Transcribe exactly the line that contains "Click the إنشاء حدث جديد button" and each line that comes after it in the material, the last line included, and nothing more.
-- Opening Marker --
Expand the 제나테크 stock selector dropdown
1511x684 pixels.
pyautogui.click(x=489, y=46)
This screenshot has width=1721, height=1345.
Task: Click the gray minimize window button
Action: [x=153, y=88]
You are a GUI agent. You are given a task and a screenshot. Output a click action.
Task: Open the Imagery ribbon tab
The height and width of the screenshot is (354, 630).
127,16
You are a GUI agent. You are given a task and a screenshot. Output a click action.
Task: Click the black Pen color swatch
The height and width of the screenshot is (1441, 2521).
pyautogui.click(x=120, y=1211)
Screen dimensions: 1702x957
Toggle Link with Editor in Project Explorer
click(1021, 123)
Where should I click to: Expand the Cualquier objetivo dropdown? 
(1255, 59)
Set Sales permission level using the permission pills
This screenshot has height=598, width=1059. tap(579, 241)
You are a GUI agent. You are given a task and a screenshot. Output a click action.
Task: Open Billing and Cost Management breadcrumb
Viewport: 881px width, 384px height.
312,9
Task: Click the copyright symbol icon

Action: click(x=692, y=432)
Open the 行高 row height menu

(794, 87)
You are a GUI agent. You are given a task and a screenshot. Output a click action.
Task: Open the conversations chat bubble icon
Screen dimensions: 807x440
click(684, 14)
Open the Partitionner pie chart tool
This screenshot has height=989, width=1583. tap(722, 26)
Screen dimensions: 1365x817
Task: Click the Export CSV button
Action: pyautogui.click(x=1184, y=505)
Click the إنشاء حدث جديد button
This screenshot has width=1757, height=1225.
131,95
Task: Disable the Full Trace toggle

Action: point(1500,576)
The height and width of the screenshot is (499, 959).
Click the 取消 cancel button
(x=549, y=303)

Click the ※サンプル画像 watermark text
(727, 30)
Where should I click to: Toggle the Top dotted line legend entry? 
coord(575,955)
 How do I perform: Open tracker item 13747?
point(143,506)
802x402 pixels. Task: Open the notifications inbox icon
-- Closing Marker --
# Worked solution
Click the إنشاء حدث جديد button
This screenshot has width=1757, height=1225.
131,95
Task: Disable the Full Trace toggle

Action: point(1500,576)
The height and width of the screenshot is (499, 959).
Click the 取消 cancel button
(x=549, y=303)

Click the ※サンプル画像 watermark text
(727, 30)
Where should I click to: Toggle the Top dotted line legend entry? 
coord(575,955)
 How do I perform: Open tracker item 13747?
point(143,506)
802x402 pixels. Task: Open the notifications inbox icon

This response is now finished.